6 mois plus tard, j'atteins mes 18 ans, jour où je devais recevoir l'objet de ma mère. Ne pouvant pas quitter le campement avant ce jour, ce fut Gloria qui vint m'apporter une boite rectangulaire en bois parsemée d'ornements dorés. Elle m'expliqua que c'était mon père qui l'avait gardé depuis ma naissance et il m'avait aussi écrit une lettre. Celle-ci était plein de son typique amour paternel maladroit d'ours attachant comme je lui disait souvent, mais il y expliquait aussi qu'il me laissait libre de choisir de rester au campement si je le désirais. Je n'en voulais pas, mais je le reconnaissais bien là. J'ouvris alors la boite, y trouvant une baguette ornée d'une paire d'ailes dorées à son extrémité et enroulé autour de l'objet, un genre de parchemin. Juste avant que je ne touche un des deux objets, Gloria m'interrompt en saisissant mon poignet.
"Je t'encourage vivement à faire cela seule dans un endroit isolé, vous aurez besoin de toute l'inimité possible quand tu ouvriras le parchemin tout en tenant la baguette"
Je restai pantoise à sa remarque tout en hochant de la tête en la regardant dans les yeux et en faisant cela je remarquai une chose; elle avait presque le même regard coupable qu'il y a 5 ans. Je ne savais pas quoi lui dire pour faire disparaitre cette culpabilité alors je choisis de faire un simple geste, la prendre dans mes bras. Je la sentis d'abord raide et puis au fil des secondes se détendre de plus en plus avant de me rendre mon étreinte. D'un mouvement mutuel, nos fronts se touchèrent et je lui transmis par la pensée l'innocence qu'elle avait à mes yeux. Elle mis délicatement fin à ce câlin sans rien dire mais avec un sourire qui me semblait plus en paix.
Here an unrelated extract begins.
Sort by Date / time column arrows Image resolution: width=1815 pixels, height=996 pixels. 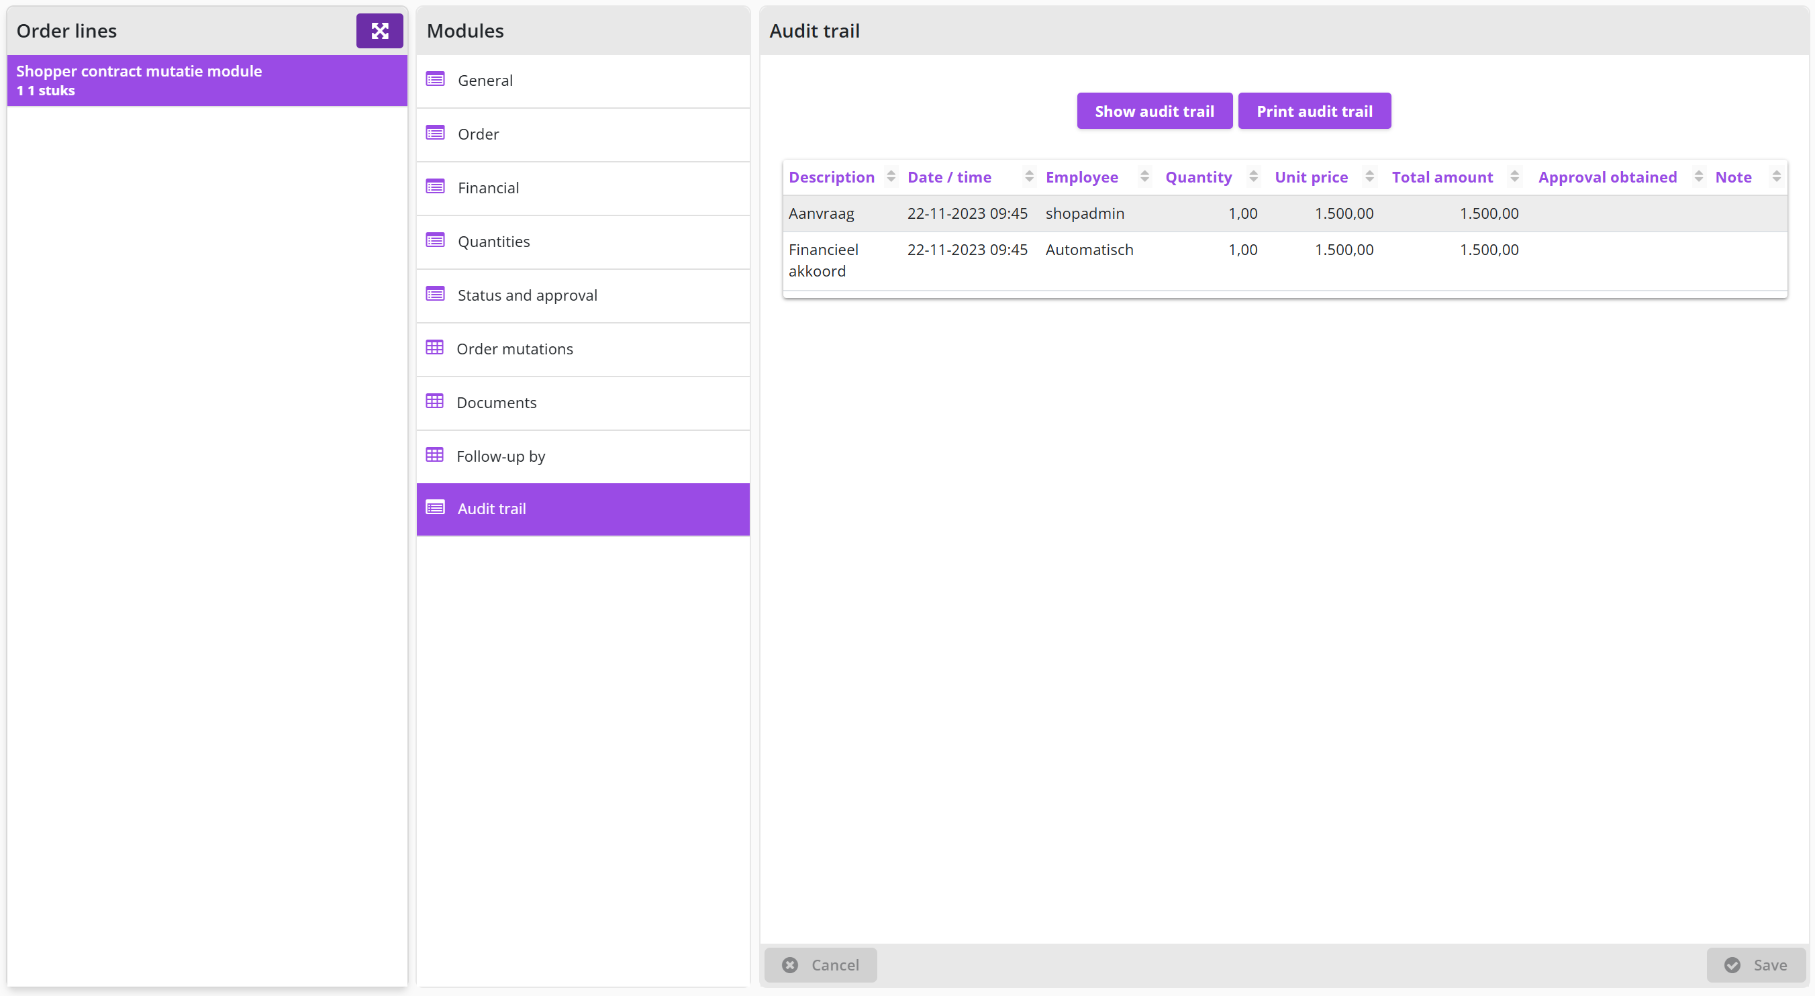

Nous nous disions au revoir et je réfléchis où faire ça, et je me mis à prendre de l'altitude jusqu'à être au dessus de la mer à une vingtaine de mètres de haut. J'ouvrir le coffret, pris d'une main les deux objets, plaçant la boite sous mon bras avant de dérouler le parchemin tout en tenant la baguette. Au fur et à mesure que je déroulais le parchemin, je sentais une légère brise m'entourer progressivement et alors que je commençai à le lire, une image se forma non pas physiquement devant moi, mais mentalement et accompagnée d'une voix suave et fluide.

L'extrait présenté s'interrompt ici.